Advancing mechanistic understanding at membrane interfaces

About This Grant

PROJECT SUMMARY Membranes are central to life. These vital biological structures define cellular perimeters, control intercellular fluxes, and enable intracellular compartmentalization. Despite fundamental and pharmaceutical importance many gaps exist in our knowledge of membranes and in their diverse activities. This research project addresses shortcomings of knowledge in two key areas: we seek to (i) understand the mechanism of host cell membrane attack by candidalysin (CL), the recently discovered peptide virulence factor of Candida albicans, and to (ii) define the mechanism of protein translocation across membranes in the general secretory (Sec) system of Escherichia coli.
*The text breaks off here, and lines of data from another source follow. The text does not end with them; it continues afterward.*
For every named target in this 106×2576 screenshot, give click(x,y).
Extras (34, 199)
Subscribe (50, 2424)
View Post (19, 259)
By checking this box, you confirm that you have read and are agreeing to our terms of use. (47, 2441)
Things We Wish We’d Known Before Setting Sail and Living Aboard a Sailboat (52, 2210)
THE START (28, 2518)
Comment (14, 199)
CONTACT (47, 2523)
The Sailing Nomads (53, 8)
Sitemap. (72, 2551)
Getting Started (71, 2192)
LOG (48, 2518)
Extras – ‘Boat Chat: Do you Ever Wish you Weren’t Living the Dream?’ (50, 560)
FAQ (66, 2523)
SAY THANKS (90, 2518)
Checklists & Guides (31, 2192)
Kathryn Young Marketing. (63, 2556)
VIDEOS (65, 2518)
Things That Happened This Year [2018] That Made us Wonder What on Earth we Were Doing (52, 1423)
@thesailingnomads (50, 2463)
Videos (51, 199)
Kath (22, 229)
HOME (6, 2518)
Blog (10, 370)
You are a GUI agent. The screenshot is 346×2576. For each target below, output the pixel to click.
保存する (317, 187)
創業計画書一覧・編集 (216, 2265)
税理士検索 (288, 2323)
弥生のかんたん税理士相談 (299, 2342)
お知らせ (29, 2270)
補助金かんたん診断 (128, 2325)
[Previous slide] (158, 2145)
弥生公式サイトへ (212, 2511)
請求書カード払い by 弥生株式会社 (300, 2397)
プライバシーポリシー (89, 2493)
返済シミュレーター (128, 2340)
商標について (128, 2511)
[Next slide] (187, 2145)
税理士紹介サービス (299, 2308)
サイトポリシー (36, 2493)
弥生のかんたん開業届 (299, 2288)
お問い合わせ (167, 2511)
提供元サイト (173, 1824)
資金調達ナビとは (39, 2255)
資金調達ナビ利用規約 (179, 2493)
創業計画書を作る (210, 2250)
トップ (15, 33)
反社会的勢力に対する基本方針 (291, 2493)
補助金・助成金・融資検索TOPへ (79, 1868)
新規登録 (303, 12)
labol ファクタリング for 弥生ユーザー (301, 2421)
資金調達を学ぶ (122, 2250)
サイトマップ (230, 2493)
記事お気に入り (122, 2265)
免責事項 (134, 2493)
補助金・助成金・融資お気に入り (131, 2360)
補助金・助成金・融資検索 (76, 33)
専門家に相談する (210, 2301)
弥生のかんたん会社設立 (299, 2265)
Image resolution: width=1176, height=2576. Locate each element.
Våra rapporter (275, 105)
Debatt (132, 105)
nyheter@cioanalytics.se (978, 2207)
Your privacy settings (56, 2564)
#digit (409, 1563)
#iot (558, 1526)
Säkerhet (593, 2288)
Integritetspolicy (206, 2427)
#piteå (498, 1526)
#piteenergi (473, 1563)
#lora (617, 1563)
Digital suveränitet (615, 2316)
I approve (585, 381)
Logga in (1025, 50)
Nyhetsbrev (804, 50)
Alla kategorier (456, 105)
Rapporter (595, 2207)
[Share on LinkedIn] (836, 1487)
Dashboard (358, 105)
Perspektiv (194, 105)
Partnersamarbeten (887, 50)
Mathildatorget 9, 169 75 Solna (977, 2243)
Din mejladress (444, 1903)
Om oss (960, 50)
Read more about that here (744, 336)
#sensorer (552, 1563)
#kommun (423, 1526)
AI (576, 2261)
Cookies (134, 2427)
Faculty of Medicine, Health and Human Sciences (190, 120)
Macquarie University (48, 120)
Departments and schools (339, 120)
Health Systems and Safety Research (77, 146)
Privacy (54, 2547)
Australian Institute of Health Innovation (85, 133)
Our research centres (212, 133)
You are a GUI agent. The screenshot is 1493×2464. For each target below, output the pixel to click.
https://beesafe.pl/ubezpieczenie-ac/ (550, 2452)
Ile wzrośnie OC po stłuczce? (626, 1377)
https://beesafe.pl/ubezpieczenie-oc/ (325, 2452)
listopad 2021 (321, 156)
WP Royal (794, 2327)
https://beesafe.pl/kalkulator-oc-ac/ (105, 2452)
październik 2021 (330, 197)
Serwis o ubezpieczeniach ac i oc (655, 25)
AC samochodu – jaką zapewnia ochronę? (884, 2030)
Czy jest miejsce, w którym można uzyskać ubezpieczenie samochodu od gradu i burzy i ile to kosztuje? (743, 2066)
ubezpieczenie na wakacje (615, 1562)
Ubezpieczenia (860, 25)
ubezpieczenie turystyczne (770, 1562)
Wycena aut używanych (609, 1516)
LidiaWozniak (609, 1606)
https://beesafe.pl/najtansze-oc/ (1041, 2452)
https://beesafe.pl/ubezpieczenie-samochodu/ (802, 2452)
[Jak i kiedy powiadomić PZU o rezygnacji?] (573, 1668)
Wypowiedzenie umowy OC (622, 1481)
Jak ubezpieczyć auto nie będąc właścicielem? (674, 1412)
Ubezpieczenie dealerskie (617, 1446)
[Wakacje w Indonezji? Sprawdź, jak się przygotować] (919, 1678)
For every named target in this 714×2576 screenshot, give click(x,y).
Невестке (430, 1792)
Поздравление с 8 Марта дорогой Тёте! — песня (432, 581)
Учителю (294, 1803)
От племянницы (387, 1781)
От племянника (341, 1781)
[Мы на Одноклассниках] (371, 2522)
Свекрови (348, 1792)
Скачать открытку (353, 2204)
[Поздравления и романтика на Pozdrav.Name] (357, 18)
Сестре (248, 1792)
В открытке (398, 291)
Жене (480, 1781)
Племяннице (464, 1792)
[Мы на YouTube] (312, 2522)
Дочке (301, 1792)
The first focus area centers on the yeast C. albicans, which infects human cells by releasing CL. We recently showed that the CL toxin readily self-assembles into polymers in solution which then create pores in lipid bilayers. However, knowledge in this area is incipient and many critical questions remain open. We seek to determine the formation mechanism of CL pores and understand the physiological factors that control the extent of membrane damage that CL inflicts. The second area of research centers on understanding protein export through the translocon, SecYEG. This heterotrimeric transmembrane complex is homologous to eukaryotic Sec61. Though the translocation mechanism is understood only superficially, it is certain that the macromolecules involved, including peripheral ATPase SecA, undergo large conformational changes and do so in a highly coordinated fashion. Our direct imaging of the Sec system at work in close-to-native conditions revealed precursor-dependent translocase conformations, challenging conventional models which assume a single transportation mechanism for all precursors. We seek to expand upon these results and define the mode(s) of protein transportation across the membrane. A variety of techniques will be deployed to address these gaps in understanding including single molecule atomic force microscopy (AFM), electron microscopy, mutagenesis, and neutron reflectometry. The biophysical analyses will be pushed further towards in vivo conditions. Results will be verified biologically. This research will provide new insights into mechanisms underlying a key fungal virulence factor and a ubiquitous protein translocation apparatus. The information garnered is expected to accelerate the development of novel therapeutics.